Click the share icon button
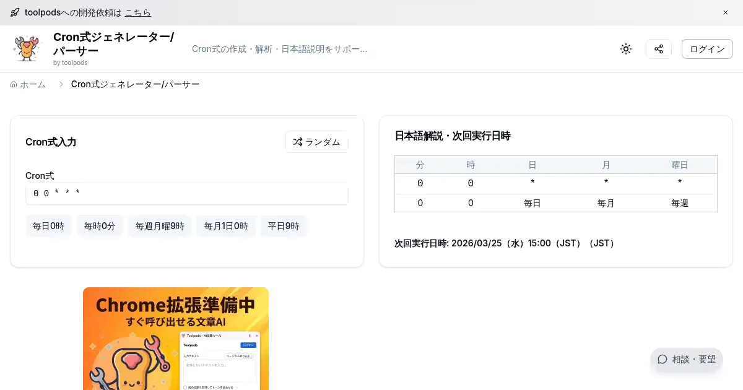 click(659, 49)
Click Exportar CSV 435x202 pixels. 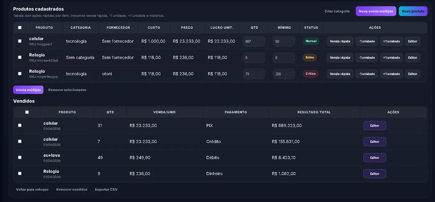tap(106, 190)
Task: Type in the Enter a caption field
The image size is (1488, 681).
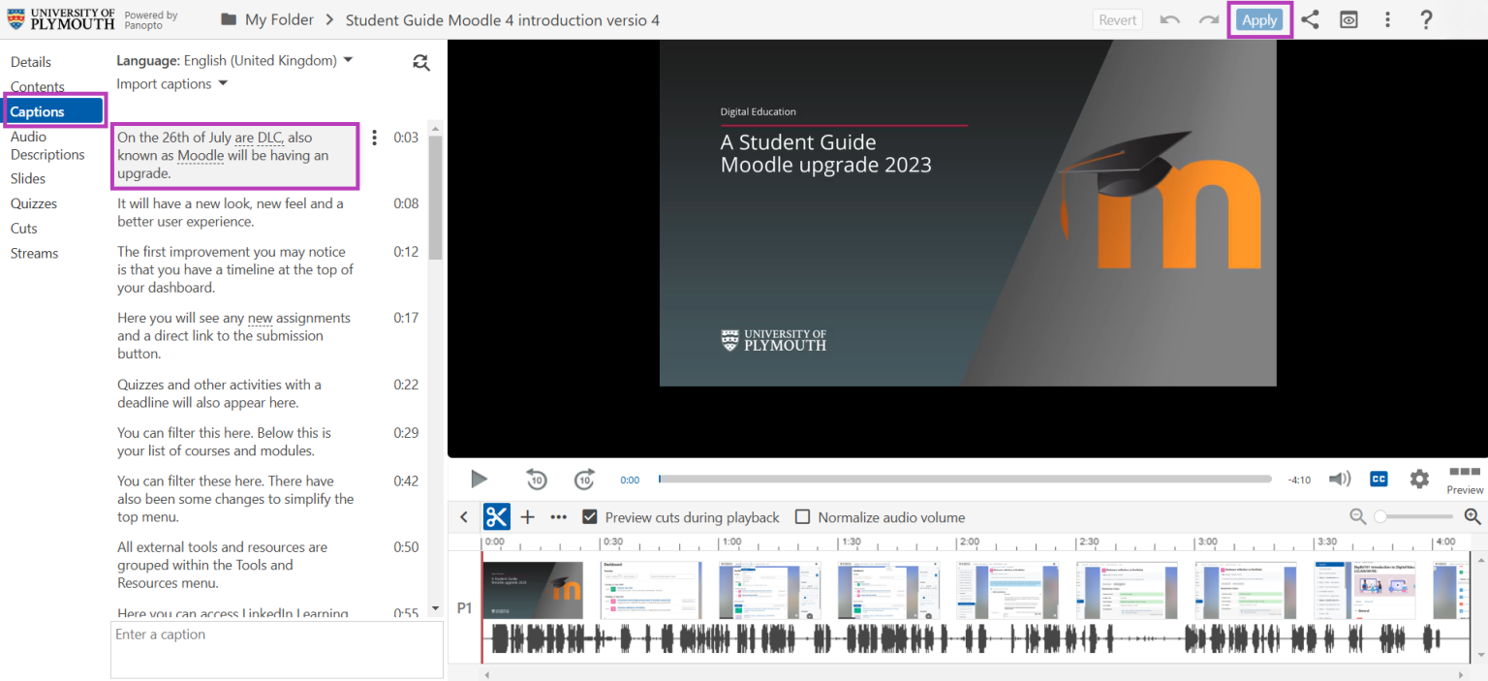Action: click(x=275, y=647)
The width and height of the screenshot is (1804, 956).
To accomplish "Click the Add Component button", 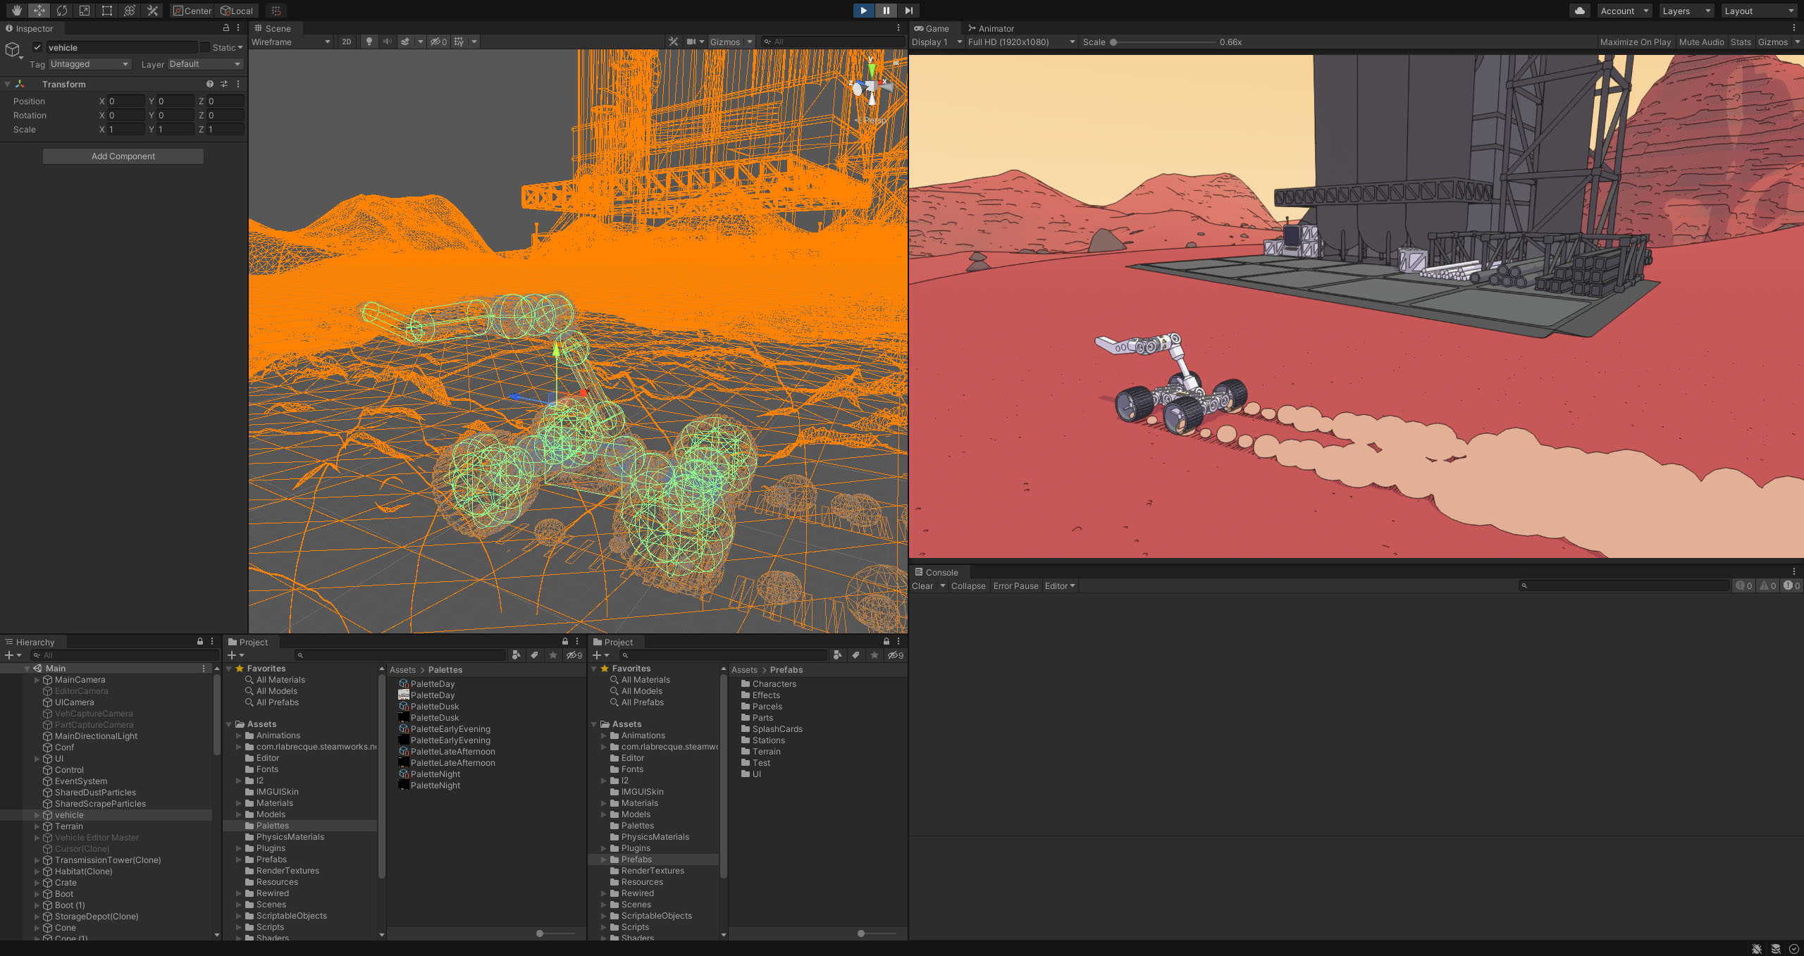I will [x=123, y=156].
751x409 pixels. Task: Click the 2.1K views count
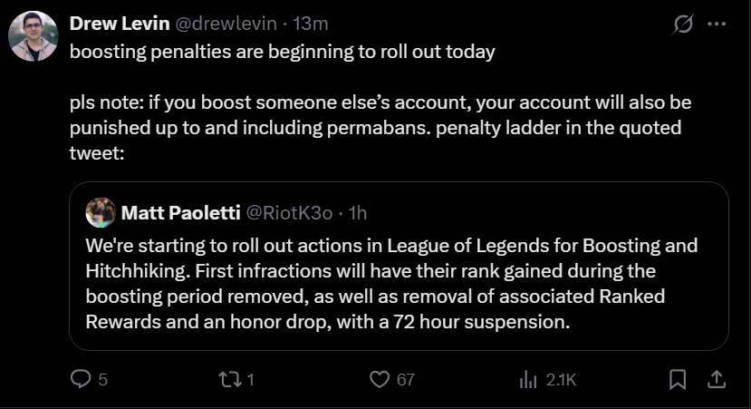pos(561,380)
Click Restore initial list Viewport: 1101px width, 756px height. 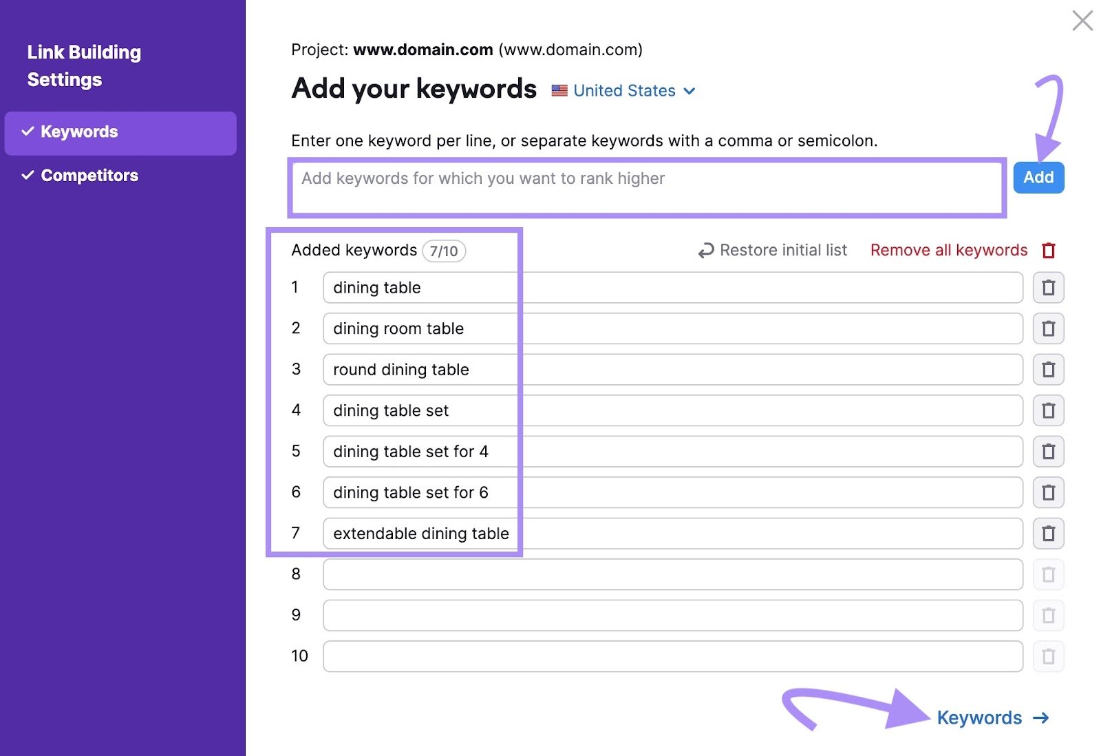point(783,250)
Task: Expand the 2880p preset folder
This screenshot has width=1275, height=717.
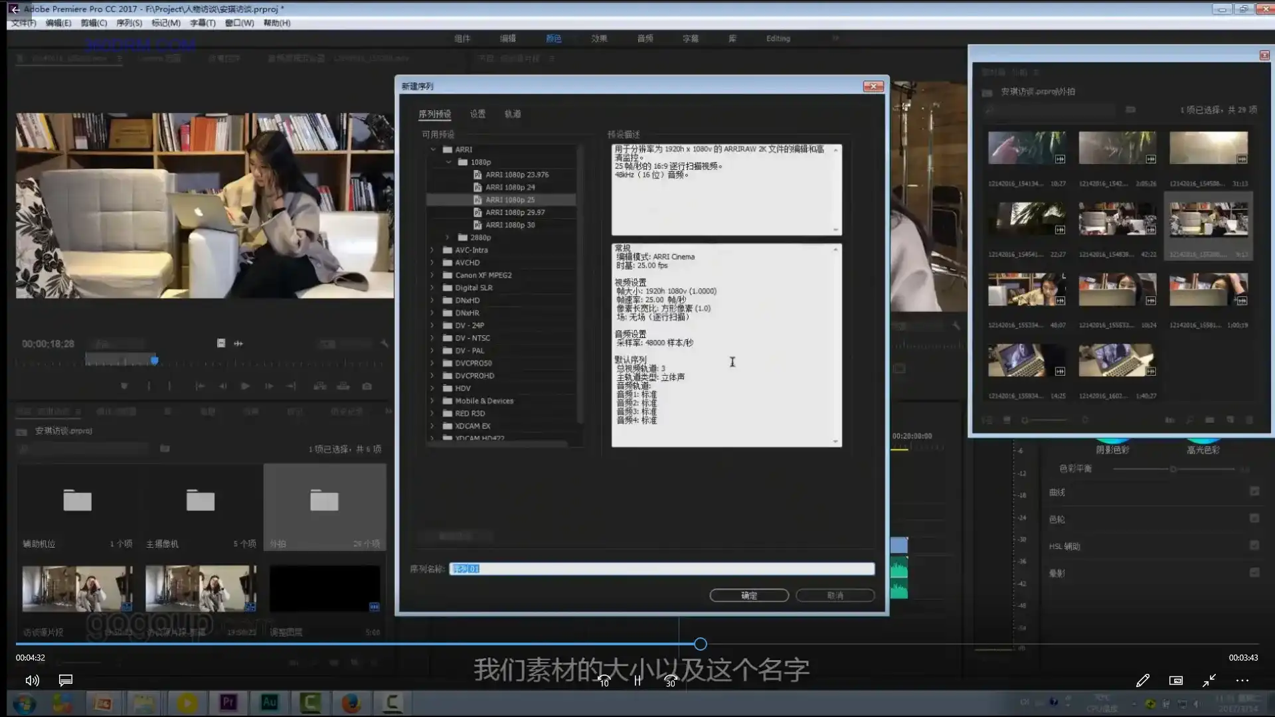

########################################

### Written instruction:
Find each line in the items above that contains the string "Task" and copy it out. Matches must be case-sensitive.

### Full response:
Task: Type in the Enter a caption field
751x409 pixels. Task: Click the 2.1K views count
Task: Expand the 2880p preset folder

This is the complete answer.